=== WORK ITEM ===
Give back an exact copy of the lines in the records below, from the line that has "Switch to the 打码 panel tab" through the line that has "The height and width of the screenshot is (711, 1041).", and nothing besides.

________

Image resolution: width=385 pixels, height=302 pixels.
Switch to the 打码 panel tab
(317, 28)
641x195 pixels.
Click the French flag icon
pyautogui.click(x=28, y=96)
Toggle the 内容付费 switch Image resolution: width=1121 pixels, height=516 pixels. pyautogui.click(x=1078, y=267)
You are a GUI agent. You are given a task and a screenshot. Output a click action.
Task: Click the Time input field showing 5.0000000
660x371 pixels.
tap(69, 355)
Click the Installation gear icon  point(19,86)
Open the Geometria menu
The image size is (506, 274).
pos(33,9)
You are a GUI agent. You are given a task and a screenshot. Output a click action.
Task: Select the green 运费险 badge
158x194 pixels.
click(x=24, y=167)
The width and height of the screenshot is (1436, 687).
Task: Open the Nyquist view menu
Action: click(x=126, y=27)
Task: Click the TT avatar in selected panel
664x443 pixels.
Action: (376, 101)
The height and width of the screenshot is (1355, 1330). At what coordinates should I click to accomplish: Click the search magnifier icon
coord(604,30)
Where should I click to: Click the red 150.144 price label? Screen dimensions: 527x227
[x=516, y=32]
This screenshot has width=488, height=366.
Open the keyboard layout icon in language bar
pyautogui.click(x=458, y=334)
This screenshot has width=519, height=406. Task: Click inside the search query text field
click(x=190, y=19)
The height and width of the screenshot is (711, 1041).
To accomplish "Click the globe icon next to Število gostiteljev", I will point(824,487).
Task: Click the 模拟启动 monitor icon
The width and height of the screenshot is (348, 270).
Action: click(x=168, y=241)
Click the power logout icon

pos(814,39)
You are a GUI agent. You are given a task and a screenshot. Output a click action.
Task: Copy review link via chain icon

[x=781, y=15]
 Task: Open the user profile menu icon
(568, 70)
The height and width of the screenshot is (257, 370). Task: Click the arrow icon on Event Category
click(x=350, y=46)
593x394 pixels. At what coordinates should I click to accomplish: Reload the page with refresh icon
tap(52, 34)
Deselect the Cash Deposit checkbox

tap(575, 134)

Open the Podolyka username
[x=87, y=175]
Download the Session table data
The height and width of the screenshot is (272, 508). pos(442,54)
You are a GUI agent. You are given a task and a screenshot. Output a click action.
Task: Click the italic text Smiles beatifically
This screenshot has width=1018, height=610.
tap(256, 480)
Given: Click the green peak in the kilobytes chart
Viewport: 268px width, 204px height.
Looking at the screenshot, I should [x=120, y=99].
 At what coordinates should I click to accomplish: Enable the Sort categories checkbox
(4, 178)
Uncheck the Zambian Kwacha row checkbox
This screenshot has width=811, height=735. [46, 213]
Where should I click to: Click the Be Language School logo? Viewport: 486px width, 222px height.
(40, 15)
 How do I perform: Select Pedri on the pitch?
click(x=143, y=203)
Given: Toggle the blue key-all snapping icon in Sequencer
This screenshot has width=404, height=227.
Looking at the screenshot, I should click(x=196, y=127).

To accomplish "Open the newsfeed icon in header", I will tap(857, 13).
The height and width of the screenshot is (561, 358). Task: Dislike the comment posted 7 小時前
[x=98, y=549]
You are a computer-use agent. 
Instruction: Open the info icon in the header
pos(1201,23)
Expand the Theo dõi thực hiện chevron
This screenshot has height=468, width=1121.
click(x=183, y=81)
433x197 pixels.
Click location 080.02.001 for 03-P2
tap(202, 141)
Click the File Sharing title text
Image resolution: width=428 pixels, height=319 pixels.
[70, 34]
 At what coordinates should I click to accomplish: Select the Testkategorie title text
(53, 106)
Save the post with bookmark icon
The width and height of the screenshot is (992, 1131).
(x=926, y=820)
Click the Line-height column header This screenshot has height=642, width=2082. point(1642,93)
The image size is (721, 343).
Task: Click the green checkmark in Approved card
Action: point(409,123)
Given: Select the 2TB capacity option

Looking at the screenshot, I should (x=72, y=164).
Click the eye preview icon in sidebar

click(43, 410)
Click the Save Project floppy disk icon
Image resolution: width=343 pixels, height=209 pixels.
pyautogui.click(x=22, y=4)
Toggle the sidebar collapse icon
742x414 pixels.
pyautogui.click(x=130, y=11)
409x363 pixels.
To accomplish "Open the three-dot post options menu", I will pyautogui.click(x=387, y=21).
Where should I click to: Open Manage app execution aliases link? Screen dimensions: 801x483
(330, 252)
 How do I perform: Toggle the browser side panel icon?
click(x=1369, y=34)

________

=== EXERCISE SOLUTION ===
Switch to the 打码 panel tab
(317, 28)
641x195 pixels.
Click the French flag icon
pyautogui.click(x=28, y=96)
Toggle the 内容付费 switch Image resolution: width=1121 pixels, height=516 pixels. pyautogui.click(x=1078, y=267)
You are a GUI agent. You are given a task and a screenshot. Output a click action.
Task: Click the Time input field showing 5.0000000
660x371 pixels.
tap(69, 355)
Click the Installation gear icon  point(19,86)
Open the Geometria menu
The image size is (506, 274).
pos(33,9)
You are a GUI agent. You are given a task and a screenshot. Output a click action.
Task: Select the green 运费险 badge
158x194 pixels.
click(x=24, y=167)
The width and height of the screenshot is (1436, 687).
Task: Open the Nyquist view menu
Action: click(x=126, y=27)
Task: Click the TT avatar in selected panel
664x443 pixels.
Action: (376, 101)
The height and width of the screenshot is (1355, 1330). At what coordinates should I click to accomplish: Click the search magnifier icon
coord(604,30)
Where should I click to: Click the red 150.144 price label? Screen dimensions: 527x227
[x=516, y=32]
This screenshot has width=488, height=366.
Open the keyboard layout icon in language bar
pyautogui.click(x=458, y=334)
This screenshot has width=519, height=406. Task: Click inside the search query text field
click(x=190, y=19)
The height and width of the screenshot is (711, 1041).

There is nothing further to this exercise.